1910 Frederick Post Catalog Title Page
This is a small, 4 x 6 inch, pocket-sized catalog.  The print is very small; it has been scanned at finer resolution than other images in this document.

 I believe the edition number (tenth) was chosen to coincide with the year of publication (1910) and doesn't mean that there were nine previous editions.
 
 

Note the mention of a Frederick Post office in San Francisco; that office has an interesting history: 

     "1918: Frederick Post Co. opens a branch in San Francisco and puts Frederick's nephews, Rudolph and Victor Post in charge. This branch has no blueprint shop.

     "1921: Rudolph Post recruits Jim Dieterich from K&E and obtains financing for a blueprint operation from his uncle, Charles Bruning. Later in the year, the two buy out Bruning's interest and form Dieterich-Post Company."

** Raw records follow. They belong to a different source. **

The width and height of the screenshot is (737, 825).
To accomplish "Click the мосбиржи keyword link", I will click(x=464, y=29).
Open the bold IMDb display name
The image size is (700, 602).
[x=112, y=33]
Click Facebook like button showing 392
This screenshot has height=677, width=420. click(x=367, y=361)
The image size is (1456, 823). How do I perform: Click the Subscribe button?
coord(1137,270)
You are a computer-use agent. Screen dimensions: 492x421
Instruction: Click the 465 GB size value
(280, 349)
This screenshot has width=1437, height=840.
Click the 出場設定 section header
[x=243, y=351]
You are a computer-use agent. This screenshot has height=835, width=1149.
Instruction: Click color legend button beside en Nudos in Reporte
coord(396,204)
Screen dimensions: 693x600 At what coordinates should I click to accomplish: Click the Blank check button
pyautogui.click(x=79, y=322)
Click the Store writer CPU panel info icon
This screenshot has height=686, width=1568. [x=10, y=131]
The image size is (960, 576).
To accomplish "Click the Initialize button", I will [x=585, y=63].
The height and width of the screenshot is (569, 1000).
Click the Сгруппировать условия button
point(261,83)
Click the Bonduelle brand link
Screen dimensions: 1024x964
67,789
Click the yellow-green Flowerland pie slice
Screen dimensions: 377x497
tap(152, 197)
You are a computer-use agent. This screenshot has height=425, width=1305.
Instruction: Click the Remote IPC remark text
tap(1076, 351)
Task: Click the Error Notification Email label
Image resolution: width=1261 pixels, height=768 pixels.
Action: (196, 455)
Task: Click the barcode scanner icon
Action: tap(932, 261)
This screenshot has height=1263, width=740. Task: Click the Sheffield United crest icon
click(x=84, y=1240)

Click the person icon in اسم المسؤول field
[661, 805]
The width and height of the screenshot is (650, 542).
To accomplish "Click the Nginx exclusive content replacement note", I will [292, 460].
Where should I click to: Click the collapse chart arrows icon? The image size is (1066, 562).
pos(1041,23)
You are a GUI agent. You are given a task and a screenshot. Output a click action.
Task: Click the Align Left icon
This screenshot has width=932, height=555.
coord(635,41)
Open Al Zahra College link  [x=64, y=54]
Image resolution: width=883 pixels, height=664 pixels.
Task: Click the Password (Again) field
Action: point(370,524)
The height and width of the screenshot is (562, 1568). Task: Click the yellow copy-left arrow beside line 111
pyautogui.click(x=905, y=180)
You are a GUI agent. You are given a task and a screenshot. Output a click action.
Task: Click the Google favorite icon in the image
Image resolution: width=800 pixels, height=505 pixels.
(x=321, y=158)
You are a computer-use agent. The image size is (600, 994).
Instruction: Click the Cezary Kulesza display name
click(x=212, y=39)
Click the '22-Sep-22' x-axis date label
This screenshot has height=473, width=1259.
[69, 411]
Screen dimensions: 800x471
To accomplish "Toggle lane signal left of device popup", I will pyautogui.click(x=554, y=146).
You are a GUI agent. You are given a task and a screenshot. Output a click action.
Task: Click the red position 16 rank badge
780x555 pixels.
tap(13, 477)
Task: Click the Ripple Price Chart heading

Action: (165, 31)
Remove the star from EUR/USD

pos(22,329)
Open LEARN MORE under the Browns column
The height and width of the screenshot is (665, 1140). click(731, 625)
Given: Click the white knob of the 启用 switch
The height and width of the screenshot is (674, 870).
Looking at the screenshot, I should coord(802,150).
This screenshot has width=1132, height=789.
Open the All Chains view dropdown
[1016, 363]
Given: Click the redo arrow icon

The Dieterich Post Company was still operating in California in 2010 and its website gave the above information.  The Dieterich Post website also stated that 2010 is its 93rd year which implies a startup date of 1918--that's earlier than the 1921 date given in the quote.  (By 2011 Dieterich Post had changed its name to American Reprographics Co and all historical information had been deleted from its website.)

I have a 1921 catalog (first edition) from "The Frederick Post Company of California."  It makes no mention of the Frederick Post Company in Chicago and lists an entirely different array of products than the Chicago company's catalog.  It is clearly a totally different entity from the Chicago company.

The Frederick Post Company (Chicago) never mentioned a San Francisco office in any catalog between 1910 and 1960.

So here's what I think happened to the San Francisco office of the Frederick Post Co:  It was opened no later than 1910.  Sometime before 1921 (likely 1918) it broke free of the parent company and operated as "The Frederick Post Company of California."  Sometime after 1921 it changed it's name to Dieterich Post Company--likely when it got a letter from Frederick Post's attorneys about using the Frederick Post name.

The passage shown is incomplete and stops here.